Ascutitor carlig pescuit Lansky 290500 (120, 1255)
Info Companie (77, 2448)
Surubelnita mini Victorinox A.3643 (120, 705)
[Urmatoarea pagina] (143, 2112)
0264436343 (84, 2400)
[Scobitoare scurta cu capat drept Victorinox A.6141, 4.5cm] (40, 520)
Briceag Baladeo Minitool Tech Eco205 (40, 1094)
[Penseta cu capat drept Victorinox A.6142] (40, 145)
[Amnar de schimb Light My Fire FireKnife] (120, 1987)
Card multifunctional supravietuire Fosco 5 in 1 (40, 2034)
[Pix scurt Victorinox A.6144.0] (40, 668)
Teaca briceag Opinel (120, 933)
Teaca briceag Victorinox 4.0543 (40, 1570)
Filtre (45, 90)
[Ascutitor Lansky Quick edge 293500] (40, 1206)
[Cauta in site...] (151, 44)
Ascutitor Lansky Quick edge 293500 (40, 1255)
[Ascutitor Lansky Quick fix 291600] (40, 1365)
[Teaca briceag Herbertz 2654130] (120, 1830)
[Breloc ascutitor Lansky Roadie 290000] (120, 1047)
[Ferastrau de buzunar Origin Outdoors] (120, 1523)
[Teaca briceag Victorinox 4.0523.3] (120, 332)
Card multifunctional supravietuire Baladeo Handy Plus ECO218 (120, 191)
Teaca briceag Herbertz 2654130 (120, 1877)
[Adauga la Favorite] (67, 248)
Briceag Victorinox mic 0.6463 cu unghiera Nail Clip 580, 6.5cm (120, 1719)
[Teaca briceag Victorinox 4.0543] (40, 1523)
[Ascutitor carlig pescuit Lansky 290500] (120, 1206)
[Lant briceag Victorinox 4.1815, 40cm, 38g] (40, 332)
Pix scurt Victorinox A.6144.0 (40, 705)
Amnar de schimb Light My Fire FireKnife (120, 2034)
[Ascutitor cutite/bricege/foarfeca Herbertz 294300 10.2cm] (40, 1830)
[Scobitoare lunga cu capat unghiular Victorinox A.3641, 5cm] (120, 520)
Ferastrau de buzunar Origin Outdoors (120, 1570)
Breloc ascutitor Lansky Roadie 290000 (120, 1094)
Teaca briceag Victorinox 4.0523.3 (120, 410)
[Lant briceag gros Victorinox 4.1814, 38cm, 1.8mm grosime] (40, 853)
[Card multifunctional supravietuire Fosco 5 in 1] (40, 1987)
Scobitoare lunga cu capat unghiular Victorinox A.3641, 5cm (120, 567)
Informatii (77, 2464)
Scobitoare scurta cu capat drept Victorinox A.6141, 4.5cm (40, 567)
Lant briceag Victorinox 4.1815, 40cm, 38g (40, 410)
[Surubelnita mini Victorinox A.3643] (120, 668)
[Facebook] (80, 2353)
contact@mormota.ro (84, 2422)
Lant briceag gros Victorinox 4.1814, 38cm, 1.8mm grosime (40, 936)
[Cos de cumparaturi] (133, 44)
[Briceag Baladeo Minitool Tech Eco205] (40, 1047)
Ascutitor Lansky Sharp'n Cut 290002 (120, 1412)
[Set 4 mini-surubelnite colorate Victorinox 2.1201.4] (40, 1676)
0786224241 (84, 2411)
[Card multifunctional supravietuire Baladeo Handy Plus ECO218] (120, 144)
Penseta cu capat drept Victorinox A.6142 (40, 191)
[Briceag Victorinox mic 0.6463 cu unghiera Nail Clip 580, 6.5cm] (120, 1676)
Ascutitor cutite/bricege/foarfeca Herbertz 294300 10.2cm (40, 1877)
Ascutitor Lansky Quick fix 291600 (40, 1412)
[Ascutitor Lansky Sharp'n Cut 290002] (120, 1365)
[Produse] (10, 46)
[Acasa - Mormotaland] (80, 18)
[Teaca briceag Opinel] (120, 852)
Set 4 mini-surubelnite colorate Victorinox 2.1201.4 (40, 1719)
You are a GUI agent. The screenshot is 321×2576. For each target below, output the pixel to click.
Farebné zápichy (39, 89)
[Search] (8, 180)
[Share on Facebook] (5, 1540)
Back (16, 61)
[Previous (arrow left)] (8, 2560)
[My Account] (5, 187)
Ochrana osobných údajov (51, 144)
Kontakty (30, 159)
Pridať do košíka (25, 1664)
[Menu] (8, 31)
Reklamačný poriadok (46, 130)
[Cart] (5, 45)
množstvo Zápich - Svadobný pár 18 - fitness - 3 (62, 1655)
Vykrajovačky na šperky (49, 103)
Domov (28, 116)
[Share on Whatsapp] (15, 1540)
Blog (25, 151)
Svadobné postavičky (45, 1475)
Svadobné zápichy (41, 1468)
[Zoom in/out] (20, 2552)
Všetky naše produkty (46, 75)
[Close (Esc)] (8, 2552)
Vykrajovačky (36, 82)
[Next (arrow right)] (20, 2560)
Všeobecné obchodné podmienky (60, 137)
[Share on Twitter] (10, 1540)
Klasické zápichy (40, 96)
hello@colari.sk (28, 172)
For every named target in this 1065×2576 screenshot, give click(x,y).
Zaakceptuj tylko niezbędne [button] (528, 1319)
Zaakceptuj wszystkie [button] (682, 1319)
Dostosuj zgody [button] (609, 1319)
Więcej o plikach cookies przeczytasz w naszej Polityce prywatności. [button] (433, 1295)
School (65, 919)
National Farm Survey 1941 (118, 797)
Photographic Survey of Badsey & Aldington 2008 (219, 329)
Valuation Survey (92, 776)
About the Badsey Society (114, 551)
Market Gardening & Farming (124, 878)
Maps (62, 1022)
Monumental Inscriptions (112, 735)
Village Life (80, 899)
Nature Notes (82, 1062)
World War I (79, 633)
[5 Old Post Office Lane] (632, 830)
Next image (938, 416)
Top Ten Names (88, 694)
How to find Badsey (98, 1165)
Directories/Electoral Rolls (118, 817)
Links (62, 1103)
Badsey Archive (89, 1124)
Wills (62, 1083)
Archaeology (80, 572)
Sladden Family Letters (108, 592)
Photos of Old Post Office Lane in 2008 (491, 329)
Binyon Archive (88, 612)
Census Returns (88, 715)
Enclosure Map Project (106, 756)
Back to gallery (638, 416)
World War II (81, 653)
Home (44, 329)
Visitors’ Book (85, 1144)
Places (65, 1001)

▶ _TASK OBJECTIVE_:
Each record above is to be reproduced word for word.

▶ _ANSWER TO THIS TASK_:
Ascutitor carlig pescuit Lansky 290500 (120, 1255)
Info Companie (77, 2448)
Surubelnita mini Victorinox A.3643 (120, 705)
[Urmatoarea pagina] (143, 2112)
0264436343 (84, 2400)
[Scobitoare scurta cu capat drept Victorinox A.6141, 4.5cm] (40, 520)
Briceag Baladeo Minitool Tech Eco205 (40, 1094)
[Penseta cu capat drept Victorinox A.6142] (40, 145)
[Amnar de schimb Light My Fire FireKnife] (120, 1987)
Card multifunctional supravietuire Fosco 5 in 1 (40, 2034)
[Pix scurt Victorinox A.6144.0] (40, 668)
Teaca briceag Opinel (120, 933)
Teaca briceag Victorinox 4.0543 (40, 1570)
Filtre (45, 90)
[Ascutitor Lansky Quick edge 293500] (40, 1206)
[Cauta in site...] (151, 44)
Ascutitor Lansky Quick edge 293500 (40, 1255)
[Ascutitor Lansky Quick fix 291600] (40, 1365)
[Teaca briceag Herbertz 2654130] (120, 1830)
[Breloc ascutitor Lansky Roadie 290000] (120, 1047)
[Ferastrau de buzunar Origin Outdoors] (120, 1523)
[Teaca briceag Victorinox 4.0523.3] (120, 332)
Card multifunctional supravietuire Baladeo Handy Plus ECO218 (120, 191)
Teaca briceag Herbertz 2654130 (120, 1877)
[Adauga la Favorite] (67, 248)
Briceag Victorinox mic 0.6463 cu unghiera Nail Clip 580, 6.5cm (120, 1719)
[Teaca briceag Victorinox 4.0543] (40, 1523)
[Ascutitor carlig pescuit Lansky 290500] (120, 1206)
[Lant briceag Victorinox 4.1815, 40cm, 38g] (40, 332)
Pix scurt Victorinox A.6144.0 (40, 705)
Amnar de schimb Light My Fire FireKnife (120, 2034)
[Ascutitor cutite/bricege/foarfeca Herbertz 294300 10.2cm] (40, 1830)
[Scobitoare lunga cu capat unghiular Victorinox A.3641, 5cm] (120, 520)
Ferastrau de buzunar Origin Outdoors (120, 1570)
Breloc ascutitor Lansky Roadie 290000 (120, 1094)
Teaca briceag Victorinox 4.0523.3 (120, 410)
[Lant briceag gros Victorinox 4.1814, 38cm, 1.8mm grosime] (40, 853)
[Card multifunctional supravietuire Fosco 5 in 1] (40, 1987)
Scobitoare lunga cu capat unghiular Victorinox A.3641, 5cm (120, 567)
Informatii (77, 2464)
Scobitoare scurta cu capat drept Victorinox A.6141, 4.5cm (40, 567)
Lant briceag Victorinox 4.1815, 40cm, 38g (40, 410)
[Surubelnita mini Victorinox A.3643] (120, 668)
[Facebook] (80, 2353)
contact@mormota.ro (84, 2422)
Lant briceag gros Victorinox 4.1814, 38cm, 1.8mm grosime (40, 936)
[Cos de cumparaturi] (133, 44)
[Briceag Baladeo Minitool Tech Eco205] (40, 1047)
Ascutitor Lansky Sharp'n Cut 290002 (120, 1412)
[Set 4 mini-surubelnite colorate Victorinox 2.1201.4] (40, 1676)
0786224241 (84, 2411)
[Card multifunctional supravietuire Baladeo Handy Plus ECO218] (120, 144)
Penseta cu capat drept Victorinox A.6142 (40, 191)
[Briceag Victorinox mic 0.6463 cu unghiera Nail Clip 580, 6.5cm] (120, 1676)
Ascutitor cutite/bricege/foarfeca Herbertz 294300 10.2cm (40, 1877)
Ascutitor Lansky Quick fix 291600 (40, 1412)
[Ascutitor Lansky Sharp'n Cut 290002] (120, 1365)
[Produse] (10, 46)
[Acasa - Mormotaland] (80, 18)
[Teaca briceag Opinel] (120, 852)
Set 4 mini-surubelnite colorate Victorinox 2.1201.4 (40, 1719)
You are a GUI agent. The screenshot is 321×2576. For each target below, output the pixel to click.
Farebné zápichy (39, 89)
[Search] (8, 180)
[Share on Facebook] (5, 1540)
Back (16, 61)
[Previous (arrow left)] (8, 2560)
[My Account] (5, 187)
Ochrana osobných údajov (51, 144)
Kontakty (30, 159)
Pridať do košíka (25, 1664)
[Menu] (8, 31)
Reklamačný poriadok (46, 130)
[Cart] (5, 45)
množstvo Zápich - Svadobný pár 18 - fitness - 3 (62, 1655)
Vykrajovačky na šperky (49, 103)
Domov (28, 116)
[Share on Whatsapp] (15, 1540)
Blog (25, 151)
Svadobné postavičky (45, 1475)
Svadobné zápichy (41, 1468)
[Zoom in/out] (20, 2552)
Všetky naše produkty (46, 75)
[Close (Esc)] (8, 2552)
Vykrajovačky (36, 82)
[Next (arrow right)] (20, 2560)
Všeobecné obchodné podmienky (60, 137)
[Share on Twitter] (10, 1540)
Klasické zápichy (40, 96)
hello@colari.sk (28, 172)
For every named target in this 1065×2576 screenshot, give click(x,y).
Zaakceptuj tylko niezbędne [button] (528, 1319)
Zaakceptuj wszystkie [button] (682, 1319)
Dostosuj zgody [button] (609, 1319)
Więcej o plikach cookies przeczytasz w naszej Polityce prywatności. [button] (433, 1295)
School (65, 919)
National Farm Survey 1941 (118, 797)
Photographic Survey of Badsey & Aldington 2008 (219, 329)
Valuation Survey (92, 776)
About the Badsey Society (114, 551)
Market Gardening & Farming (124, 878)
Maps (62, 1022)
Monumental Inscriptions (112, 735)
Village Life (80, 899)
Nature Notes (82, 1062)
World War I (79, 633)
[5 Old Post Office Lane] (632, 830)
Next image (938, 416)
Top Ten Names (88, 694)
How to find Badsey (98, 1165)
Directories/Electoral Rolls (118, 817)
Links (62, 1103)
Badsey Archive (89, 1124)
Wills (62, 1083)
Archaeology (80, 572)
Sladden Family Letters (108, 592)
Photos of Old Post Office Lane in 2008 (491, 329)
Binyon Archive (88, 612)
Census Returns (88, 715)
Enclosure Map Project (106, 756)
Back to gallery (638, 416)
World War II (81, 653)
Home (44, 329)
Visitors’ Book (85, 1144)
Places (65, 1001)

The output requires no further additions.